Reescribe todas las líneas de los ítems siguientes como una tabla Markdown de dos columnas, «N.º» para el número de fila y «Línea» para el texto de cada línea. Deja fuera las líneas en blanco.
————
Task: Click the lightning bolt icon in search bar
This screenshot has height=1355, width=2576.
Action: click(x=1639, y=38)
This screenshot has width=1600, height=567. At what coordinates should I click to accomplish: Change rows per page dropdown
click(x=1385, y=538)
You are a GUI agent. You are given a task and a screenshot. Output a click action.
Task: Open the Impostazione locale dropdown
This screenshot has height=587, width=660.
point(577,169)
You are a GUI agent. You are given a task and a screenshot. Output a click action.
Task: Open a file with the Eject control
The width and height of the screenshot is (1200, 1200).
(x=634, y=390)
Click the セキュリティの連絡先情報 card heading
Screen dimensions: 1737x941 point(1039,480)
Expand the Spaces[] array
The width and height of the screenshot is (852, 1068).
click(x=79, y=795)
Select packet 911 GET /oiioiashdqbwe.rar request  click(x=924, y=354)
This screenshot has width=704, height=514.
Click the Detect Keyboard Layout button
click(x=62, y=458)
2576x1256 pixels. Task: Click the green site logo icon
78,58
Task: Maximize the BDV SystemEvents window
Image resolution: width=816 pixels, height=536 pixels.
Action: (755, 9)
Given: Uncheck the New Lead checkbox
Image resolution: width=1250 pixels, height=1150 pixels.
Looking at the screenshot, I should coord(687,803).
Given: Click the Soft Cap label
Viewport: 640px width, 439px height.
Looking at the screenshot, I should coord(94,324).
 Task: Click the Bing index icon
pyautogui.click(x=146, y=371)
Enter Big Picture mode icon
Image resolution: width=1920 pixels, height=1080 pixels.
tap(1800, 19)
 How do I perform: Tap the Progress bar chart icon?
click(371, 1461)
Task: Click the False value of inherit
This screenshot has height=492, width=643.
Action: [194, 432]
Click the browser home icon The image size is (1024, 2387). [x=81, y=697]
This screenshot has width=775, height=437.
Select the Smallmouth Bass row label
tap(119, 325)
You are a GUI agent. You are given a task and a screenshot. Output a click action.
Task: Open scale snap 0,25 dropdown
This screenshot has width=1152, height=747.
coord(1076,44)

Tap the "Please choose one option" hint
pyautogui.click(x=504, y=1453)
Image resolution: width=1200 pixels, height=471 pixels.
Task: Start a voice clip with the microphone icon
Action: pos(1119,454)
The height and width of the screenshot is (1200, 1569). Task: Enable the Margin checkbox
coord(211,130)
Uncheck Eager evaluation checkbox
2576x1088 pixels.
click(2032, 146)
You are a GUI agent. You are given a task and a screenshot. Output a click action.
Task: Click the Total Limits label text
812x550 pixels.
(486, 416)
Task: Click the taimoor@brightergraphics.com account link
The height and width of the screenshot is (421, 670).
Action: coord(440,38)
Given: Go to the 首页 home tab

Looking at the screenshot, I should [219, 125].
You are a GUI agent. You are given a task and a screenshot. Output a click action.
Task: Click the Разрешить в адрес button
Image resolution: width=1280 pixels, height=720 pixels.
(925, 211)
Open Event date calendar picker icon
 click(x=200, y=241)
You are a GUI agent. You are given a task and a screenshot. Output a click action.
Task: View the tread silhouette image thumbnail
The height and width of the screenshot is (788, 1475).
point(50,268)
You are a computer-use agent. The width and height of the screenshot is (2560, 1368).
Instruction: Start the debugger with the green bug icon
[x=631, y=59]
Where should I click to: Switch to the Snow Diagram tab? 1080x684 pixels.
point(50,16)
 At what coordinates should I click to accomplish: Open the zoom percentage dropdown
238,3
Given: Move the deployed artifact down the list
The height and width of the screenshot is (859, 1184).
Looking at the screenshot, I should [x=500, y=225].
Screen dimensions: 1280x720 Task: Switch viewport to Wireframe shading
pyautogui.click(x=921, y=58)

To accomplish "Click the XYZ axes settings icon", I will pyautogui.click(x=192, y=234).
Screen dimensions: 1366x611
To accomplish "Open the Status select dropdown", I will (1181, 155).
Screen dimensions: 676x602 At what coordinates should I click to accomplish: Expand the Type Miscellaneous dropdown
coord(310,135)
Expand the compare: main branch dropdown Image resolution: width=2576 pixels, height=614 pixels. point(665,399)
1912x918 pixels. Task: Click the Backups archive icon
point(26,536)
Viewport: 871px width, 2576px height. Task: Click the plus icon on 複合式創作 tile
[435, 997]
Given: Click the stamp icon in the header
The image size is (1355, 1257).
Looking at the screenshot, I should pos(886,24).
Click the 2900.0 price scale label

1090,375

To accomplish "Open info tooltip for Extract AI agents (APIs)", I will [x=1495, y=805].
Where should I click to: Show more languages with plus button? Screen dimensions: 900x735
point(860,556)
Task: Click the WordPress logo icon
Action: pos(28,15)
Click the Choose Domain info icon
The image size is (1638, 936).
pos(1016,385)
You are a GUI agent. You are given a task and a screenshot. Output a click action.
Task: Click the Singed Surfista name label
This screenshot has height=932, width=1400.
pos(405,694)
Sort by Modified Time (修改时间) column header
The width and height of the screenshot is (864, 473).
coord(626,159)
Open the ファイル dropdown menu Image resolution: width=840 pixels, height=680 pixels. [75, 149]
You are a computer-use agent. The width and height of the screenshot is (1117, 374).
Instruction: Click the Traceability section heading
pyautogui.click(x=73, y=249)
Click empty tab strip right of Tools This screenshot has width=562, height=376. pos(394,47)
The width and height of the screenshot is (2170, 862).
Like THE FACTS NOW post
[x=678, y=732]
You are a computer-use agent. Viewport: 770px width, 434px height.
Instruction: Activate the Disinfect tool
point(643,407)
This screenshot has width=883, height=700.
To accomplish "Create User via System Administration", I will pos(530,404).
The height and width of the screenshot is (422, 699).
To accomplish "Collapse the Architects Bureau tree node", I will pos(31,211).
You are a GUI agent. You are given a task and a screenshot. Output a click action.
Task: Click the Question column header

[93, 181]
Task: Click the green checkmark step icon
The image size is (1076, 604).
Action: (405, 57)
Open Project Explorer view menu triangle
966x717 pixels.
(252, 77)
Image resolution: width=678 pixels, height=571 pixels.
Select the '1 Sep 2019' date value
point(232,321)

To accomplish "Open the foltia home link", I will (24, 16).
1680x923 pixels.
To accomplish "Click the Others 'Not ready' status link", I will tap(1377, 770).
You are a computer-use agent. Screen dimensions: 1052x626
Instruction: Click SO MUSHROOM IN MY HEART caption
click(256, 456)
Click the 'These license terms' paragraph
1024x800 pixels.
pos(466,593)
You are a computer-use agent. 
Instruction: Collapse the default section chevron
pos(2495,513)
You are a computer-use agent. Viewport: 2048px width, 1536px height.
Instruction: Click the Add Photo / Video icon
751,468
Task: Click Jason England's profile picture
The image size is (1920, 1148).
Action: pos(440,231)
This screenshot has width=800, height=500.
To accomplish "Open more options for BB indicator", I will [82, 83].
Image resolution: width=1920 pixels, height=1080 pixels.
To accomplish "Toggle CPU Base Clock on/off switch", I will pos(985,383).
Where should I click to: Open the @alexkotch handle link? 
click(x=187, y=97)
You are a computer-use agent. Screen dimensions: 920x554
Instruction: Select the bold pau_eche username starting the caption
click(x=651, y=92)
————
[Respuesta a la tarea]
| N.º | Línea |
|---|---|
| 1 | Task: Click the lightning bolt icon in search bar |
| 2 | This screenshot has height=1355, width=2576. |
| 3 | Action: click(x=1639, y=38) |
| 4 | This screenshot has width=1600, height=567. At what coordinates should I click to accomplish: Change rows per page dropdown |
| 5 | click(x=1385, y=538) |
| 6 | You are a GUI agent. You are given a task and a screenshot. Output a click action. |
| 7 | Task: Open the Impostazione locale dropdown |
| 8 | This screenshot has height=587, width=660. |
| 9 | point(577,169) |
| 10 | You are a GUI agent. You are given a task and a screenshot. Output a click action. |
| 11 | Task: Open a file with the Eject control |
| 12 | The width and height of the screenshot is (1200, 1200). |
| 13 | (x=634, y=390) |
| 14 | Click the セキュリティの連絡先情報 card heading |
| 15 | Screen dimensions: 1737x941 point(1039,480) |
| 16 | Expand the Spaces[] array |
| 17 | The width and height of the screenshot is (852, 1068). |
| 18 | click(x=79, y=795) |
| 19 | Select packet 911 GET /oiioiashdqbwe.rar request  click(x=924, y=354) |
| 20 | This screenshot has width=704, height=514. |
| 21 | Click the Detect Keyboard Layout button |
| 22 | click(x=62, y=458) |
| 23 | 2576x1256 pixels. Task: Click the green site logo icon |
| 24 | 78,58 |
| 25 | Task: Maximize the BDV SystemEvents window |
| 26 | Image resolution: width=816 pixels, height=536 pixels. |
| 27 | Action: (755, 9) |
| 28 | Given: Uncheck the New Lead checkbox |
| 29 | Image resolution: width=1250 pixels, height=1150 pixels. |
| 30 | Looking at the screenshot, I should coord(687,803). |
| 31 | Given: Click the Soft Cap label |
| 32 | Viewport: 640px width, 439px height. |
| 33 | Looking at the screenshot, I should coord(94,324). |
| 34 |  Task: Click the Bing index icon |
| 35 | pyautogui.click(x=146, y=371) |
| 36 | Enter Big Picture mode icon |
| 37 | Image resolution: width=1920 pixels, height=1080 pixels. |
| 38 | tap(1800, 19) |
| 39 |  How do I perform: Tap the Progress bar chart icon? |
| 40 | click(371, 1461) |
| 41 | Task: Click the False value of inherit |
| 42 | This screenshot has height=492, width=643. |
| 43 | Action: [194, 432] |
| 44 | Click the browser home icon The image size is (1024, 2387). [x=81, y=697] |
| 45 | This screenshot has width=775, height=437. |
| 46 | Select the Smallmouth Bass row label |
| 47 | tap(119, 325) |
| 48 | You are a GUI agent. You are given a task and a screenshot. Output a click action. |
| 49 | Task: Open scale snap 0,25 dropdown |
| 50 | This screenshot has width=1152, height=747. |
| 51 | coord(1076,44) |
| 52 | Tap the "Please choose one option" hint |
| 53 | pyautogui.click(x=504, y=1453) |
| 54 | Image resolution: width=1200 pixels, height=471 pixels. |
| 55 | Task: Start a voice clip with the microphone icon |
| 56 | Action: pos(1119,454) |
| 57 | The height and width of the screenshot is (1200, 1569). Task: Enable the Margin checkbox |
| 58 | coord(211,130) |
| 59 | Uncheck Eager evaluation checkbox |
| 60 | 2576x1088 pixels. |
| 61 | click(2032, 146) |
| 62 | You are a GUI agent. You are given a task and a screenshot. Output a click action. |
| 63 | Task: Click the Total Limits label text |
| 64 | 812x550 pixels. |
| 65 | (486, 416) |
| 66 | Task: Click the taimoor@brightergraphics.com account link |
| 67 | The height and width of the screenshot is (421, 670). |
| 68 | Action: coord(440,38) |
| 69 | Given: Go to the 首页 home tab |
| 70 | Looking at the screenshot, I should [219, 125]. |
| 71 | You are a GUI agent. You are given a task and a screenshot. Output a click action. |
| 72 | Task: Click the Разрешить в адрес button |
| 73 | Image resolution: width=1280 pixels, height=720 pixels. |
| 74 | (925, 211) |
| 75 | Open Event date calendar picker icon |
| 76 |  click(x=200, y=241) |
| 77 | You are a GUI agent. You are given a task and a screenshot. Output a click action. |
| 78 | Task: View the tread silhouette image thumbnail |
| 79 | The height and width of the screenshot is (788, 1475). |
| 80 | point(50,268) |
| 81 | You are a computer-use agent. The width and height of the screenshot is (2560, 1368). |
| 82 | Instruction: Start the debugger with the green bug icon |
| 83 | [x=631, y=59] |
| 84 | Where should I click to: Switch to the Snow Diagram tab? 1080x684 pixels. |
| 85 | point(50,16) |
| 86 |  At what coordinates should I click to accomplish: Open the zoom percentage dropdown |
| 87 | 238,3 |
| 88 | Given: Move the deployed artifact down the list |
| 89 | The height and width of the screenshot is (859, 1184). |
| 90 | Looking at the screenshot, I should [x=500, y=225]. |
| 91 | Screen dimensions: 1280x720 Task: Switch viewport to Wireframe shading |
| 92 | pyautogui.click(x=921, y=58) |
| 93 | To accomplish "Click the XYZ axes settings icon", I will pyautogui.click(x=192, y=234). |
| 94 | Screen dimensions: 1366x611 |
| 95 | To accomplish "Open the Status select dropdown", I will (1181, 155). |
| 96 | Screen dimensions: 676x602 At what coordinates should I click to accomplish: Expand the Type Miscellaneous dropdown |
| 97 | coord(310,135) |
| 98 | Expand the compare: main branch dropdown Image resolution: width=2576 pixels, height=614 pixels. point(665,399) |
| 99 | 1912x918 pixels. Task: Click the Backups archive icon |
| 100 | point(26,536) |
| 101 | Viewport: 871px width, 2576px height. Task: Click the plus icon on 複合式創作 tile |
| 102 | [435, 997] |
| 103 | Given: Click the stamp icon in the header |
| 104 | The image size is (1355, 1257). |
| 105 | Looking at the screenshot, I should pos(886,24). |
| 106 | Click the 2900.0 price scale label |
| 107 | 1090,375 |
| 108 | To accomplish "Open info tooltip for Extract AI agents (APIs)", I will [x=1495, y=805]. |
| 109 | Where should I click to: Show more languages with plus button? Screen dimensions: 900x735 |
| 110 | point(860,556) |
| 111 | Task: Click the WordPress logo icon |
| 112 | Action: pos(28,15) |
| 113 | Click the Choose Domain info icon |
| 114 | The image size is (1638, 936). |
| 115 | pos(1016,385) |
| 116 | You are a GUI agent. You are given a task and a screenshot. Output a click action. |
| 117 | Task: Click the Singed Surfista name label |
| 118 | This screenshot has height=932, width=1400. |
| 119 | pos(405,694) |
| 120 | Sort by Modified Time (修改时间) column header |
| 121 | The width and height of the screenshot is (864, 473). |
| 122 | coord(626,159) |
| 123 | Open the ファイル dropdown menu Image resolution: width=840 pixels, height=680 pixels. [75, 149] |
| 124 | You are a computer-use agent. The width and height of the screenshot is (1117, 374). |
| 125 | Instruction: Click the Traceability section heading |
| 126 | pyautogui.click(x=73, y=249) |
| 127 | Click empty tab strip right of Tools This screenshot has width=562, height=376. pos(394,47) |
| 128 | The width and height of the screenshot is (2170, 862). |
| 129 | Like THE FACTS NOW post |
| 130 | [x=678, y=732] |
| 131 | You are a computer-use agent. Viewport: 770px width, 434px height. |
| 132 | Instruction: Activate the Disinfect tool |
| 133 | point(643,407) |
| 134 | This screenshot has width=883, height=700. |
| 135 | To accomplish "Create User via System Administration", I will pos(530,404). |
| 136 | The height and width of the screenshot is (422, 699). |
| 137 | To accomplish "Collapse the Architects Bureau tree node", I will pos(31,211). |
| 138 | You are a GUI agent. You are given a task and a screenshot. Output a click action. |
| 139 | Task: Click the Question column header |
| 140 | [93, 181] |
| 141 | Task: Click the green checkmark step icon |
| 142 | The image size is (1076, 604). |
| 143 | Action: (405, 57) |
| 144 | Open Project Explorer view menu triangle |
| 145 | 966x717 pixels. |
| 146 | (252, 77) |
| 147 | Image resolution: width=678 pixels, height=571 pixels. |
| 148 | Select the '1 Sep 2019' date value |
| 149 | point(232,321) |
| 150 | To accomplish "Open the foltia home link", I will (24, 16). |
| 151 | 1680x923 pixels. |
| 152 | To accomplish "Click the Others 'Not ready' status link", I will tap(1377, 770). |
| 153 | You are a computer-use agent. Screen dimensions: 1052x626 |
| 154 | Instruction: Click SO MUSHROOM IN MY HEART caption |
| 155 | click(256, 456) |
| 156 | Click the 'These license terms' paragraph |
| 157 | 1024x800 pixels. |
| 158 | pos(466,593) |
| 159 | You are a computer-use agent.  |
| 160 | Instruction: Collapse the default section chevron |
| 161 | pos(2495,513) |
| 162 | You are a computer-use agent. Viewport: 2048px width, 1536px height. |
| 163 | Instruction: Click the Add Photo / Video icon |
| 164 | 751,468 |
| 165 | Task: Click Jason England's profile picture |
| 166 | The image size is (1920, 1148). |
| 167 | Action: pos(440,231) |
| 168 | This screenshot has width=800, height=500. |
| 169 | To accomplish "Open more options for BB indicator", I will [82, 83]. |
| 170 | Image resolution: width=1920 pixels, height=1080 pixels. |
| 171 | To accomplish "Toggle CPU Base Clock on/off switch", I will pos(985,383). |
| 172 | Where should I click to: Open the @alexkotch handle link?  |
| 173 | click(x=187, y=97) |
| 174 | You are a computer-use agent. Screen dimensions: 920x554 |
| 175 | Instruction: Select the bold pau_eche username starting the caption |
| 176 | click(x=651, y=92) |